Search the listing for the string "Company". Copy every line that has it.

Content starts

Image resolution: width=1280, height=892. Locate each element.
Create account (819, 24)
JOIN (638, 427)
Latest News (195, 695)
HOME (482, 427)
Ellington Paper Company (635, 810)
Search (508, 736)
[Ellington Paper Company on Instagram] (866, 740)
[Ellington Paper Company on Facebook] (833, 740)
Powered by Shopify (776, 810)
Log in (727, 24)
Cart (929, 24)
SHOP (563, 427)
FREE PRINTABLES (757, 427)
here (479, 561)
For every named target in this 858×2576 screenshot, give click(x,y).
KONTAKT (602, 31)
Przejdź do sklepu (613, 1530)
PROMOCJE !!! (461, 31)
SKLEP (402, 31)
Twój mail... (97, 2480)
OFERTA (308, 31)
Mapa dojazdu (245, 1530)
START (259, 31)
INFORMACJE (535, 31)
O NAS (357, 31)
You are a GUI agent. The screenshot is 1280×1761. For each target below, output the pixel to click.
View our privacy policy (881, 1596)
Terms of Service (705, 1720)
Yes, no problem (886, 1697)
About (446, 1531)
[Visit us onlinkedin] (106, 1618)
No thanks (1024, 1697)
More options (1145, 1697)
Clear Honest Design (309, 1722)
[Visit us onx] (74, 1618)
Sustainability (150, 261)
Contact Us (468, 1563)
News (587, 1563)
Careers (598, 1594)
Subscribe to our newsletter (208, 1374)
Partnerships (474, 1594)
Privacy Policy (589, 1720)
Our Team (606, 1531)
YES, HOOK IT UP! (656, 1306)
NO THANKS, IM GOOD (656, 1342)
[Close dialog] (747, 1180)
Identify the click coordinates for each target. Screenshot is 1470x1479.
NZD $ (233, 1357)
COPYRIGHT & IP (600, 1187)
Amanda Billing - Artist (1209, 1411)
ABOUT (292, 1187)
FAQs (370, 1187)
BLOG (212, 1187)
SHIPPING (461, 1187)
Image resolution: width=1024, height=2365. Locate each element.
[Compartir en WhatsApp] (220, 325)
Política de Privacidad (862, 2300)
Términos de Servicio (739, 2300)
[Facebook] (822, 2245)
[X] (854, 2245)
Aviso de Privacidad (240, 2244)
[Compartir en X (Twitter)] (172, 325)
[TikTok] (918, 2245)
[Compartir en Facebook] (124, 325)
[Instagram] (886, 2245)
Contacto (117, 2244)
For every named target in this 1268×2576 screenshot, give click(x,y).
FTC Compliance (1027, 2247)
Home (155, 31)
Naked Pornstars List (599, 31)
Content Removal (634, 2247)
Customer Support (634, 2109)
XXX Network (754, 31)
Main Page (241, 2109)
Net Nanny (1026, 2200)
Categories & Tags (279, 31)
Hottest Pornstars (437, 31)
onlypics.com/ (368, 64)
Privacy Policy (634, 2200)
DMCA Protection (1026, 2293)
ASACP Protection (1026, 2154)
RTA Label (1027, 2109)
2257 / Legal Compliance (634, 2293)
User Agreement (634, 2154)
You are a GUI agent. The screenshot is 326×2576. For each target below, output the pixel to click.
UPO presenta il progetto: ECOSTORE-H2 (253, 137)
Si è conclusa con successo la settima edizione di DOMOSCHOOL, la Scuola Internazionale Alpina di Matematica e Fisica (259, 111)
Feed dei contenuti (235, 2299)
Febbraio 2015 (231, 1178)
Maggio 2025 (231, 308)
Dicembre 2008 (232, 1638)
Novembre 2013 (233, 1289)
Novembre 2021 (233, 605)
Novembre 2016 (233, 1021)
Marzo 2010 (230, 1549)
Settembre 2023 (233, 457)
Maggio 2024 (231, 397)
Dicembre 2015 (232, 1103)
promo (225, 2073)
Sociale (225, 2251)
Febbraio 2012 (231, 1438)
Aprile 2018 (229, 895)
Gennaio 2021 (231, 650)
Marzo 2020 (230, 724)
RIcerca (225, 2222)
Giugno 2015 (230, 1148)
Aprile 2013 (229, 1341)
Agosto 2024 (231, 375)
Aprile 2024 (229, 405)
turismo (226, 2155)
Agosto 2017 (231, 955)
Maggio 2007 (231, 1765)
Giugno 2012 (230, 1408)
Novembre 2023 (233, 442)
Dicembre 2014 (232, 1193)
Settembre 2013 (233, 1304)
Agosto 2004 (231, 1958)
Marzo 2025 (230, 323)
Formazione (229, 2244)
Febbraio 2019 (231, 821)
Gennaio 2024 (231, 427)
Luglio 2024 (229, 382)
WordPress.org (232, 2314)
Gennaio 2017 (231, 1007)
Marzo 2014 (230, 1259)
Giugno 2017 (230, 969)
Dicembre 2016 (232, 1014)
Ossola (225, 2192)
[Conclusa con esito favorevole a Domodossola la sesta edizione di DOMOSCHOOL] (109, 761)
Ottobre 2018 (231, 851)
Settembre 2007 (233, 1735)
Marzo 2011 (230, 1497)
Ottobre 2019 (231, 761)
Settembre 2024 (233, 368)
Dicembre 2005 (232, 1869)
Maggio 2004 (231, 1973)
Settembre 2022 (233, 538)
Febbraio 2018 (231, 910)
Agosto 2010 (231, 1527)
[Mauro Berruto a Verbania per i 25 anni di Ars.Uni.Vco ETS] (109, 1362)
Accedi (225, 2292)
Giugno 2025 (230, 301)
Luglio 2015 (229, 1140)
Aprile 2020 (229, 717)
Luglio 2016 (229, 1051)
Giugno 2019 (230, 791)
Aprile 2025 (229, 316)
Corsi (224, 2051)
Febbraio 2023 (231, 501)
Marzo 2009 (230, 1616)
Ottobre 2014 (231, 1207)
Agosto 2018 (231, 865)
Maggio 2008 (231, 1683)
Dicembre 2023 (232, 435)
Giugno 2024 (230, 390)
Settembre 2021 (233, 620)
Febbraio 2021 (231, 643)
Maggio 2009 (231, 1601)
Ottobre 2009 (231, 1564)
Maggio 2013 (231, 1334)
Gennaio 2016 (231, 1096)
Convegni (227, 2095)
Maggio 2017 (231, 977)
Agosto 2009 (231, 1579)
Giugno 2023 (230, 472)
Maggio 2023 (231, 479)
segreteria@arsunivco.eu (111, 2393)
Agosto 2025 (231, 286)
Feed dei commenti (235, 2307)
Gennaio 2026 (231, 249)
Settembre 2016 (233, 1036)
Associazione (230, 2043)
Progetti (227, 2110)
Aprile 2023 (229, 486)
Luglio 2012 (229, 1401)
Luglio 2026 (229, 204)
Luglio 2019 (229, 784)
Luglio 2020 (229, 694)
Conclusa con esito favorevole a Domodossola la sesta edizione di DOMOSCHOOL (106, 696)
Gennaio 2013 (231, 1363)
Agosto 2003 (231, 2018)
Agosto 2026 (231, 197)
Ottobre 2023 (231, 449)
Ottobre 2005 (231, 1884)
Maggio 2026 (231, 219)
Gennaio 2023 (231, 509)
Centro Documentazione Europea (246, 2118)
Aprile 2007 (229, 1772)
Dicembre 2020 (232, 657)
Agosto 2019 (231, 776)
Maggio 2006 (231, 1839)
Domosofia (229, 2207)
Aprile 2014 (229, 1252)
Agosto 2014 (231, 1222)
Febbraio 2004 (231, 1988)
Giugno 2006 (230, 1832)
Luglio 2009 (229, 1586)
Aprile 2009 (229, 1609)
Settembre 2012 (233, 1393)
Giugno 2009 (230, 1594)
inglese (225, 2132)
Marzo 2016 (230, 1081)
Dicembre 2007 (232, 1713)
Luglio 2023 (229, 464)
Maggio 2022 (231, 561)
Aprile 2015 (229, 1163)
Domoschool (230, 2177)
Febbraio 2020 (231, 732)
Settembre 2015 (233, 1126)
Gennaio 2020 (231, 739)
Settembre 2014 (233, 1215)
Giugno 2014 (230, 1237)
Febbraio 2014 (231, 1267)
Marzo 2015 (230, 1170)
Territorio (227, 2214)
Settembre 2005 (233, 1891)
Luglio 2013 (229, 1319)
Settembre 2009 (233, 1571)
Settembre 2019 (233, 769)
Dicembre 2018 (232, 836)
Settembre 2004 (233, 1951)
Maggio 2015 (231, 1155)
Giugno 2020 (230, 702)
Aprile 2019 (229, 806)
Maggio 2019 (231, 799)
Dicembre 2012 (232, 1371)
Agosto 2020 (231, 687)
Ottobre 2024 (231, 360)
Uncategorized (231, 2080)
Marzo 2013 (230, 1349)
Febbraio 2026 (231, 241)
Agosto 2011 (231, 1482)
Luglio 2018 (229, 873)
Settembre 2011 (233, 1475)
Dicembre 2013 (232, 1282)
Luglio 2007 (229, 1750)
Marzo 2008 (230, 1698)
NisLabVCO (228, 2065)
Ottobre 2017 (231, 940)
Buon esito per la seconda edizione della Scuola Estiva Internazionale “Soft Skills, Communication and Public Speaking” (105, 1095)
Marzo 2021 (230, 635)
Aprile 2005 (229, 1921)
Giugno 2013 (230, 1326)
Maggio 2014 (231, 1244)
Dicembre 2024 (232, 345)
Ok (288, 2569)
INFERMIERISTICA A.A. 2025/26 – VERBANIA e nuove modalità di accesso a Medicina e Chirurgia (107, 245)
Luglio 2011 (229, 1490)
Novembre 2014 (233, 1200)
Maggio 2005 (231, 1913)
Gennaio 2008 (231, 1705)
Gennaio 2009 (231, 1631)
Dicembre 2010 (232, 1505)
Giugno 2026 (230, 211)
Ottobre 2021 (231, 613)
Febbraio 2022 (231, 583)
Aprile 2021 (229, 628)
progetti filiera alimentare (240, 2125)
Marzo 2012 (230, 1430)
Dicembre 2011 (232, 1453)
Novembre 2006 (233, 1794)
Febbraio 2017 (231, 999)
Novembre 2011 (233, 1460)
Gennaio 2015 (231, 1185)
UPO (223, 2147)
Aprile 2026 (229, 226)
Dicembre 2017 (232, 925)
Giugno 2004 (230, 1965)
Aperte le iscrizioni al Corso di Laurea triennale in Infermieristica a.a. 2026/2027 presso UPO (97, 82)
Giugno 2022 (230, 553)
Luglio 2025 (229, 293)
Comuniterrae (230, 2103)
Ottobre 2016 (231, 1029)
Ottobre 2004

Content ends

RESPONSE BELOW
Ellington Paper Company (635, 810)
[Ellington Paper Company on Instagram] (866, 740)
[Ellington Paper Company on Facebook] (833, 740)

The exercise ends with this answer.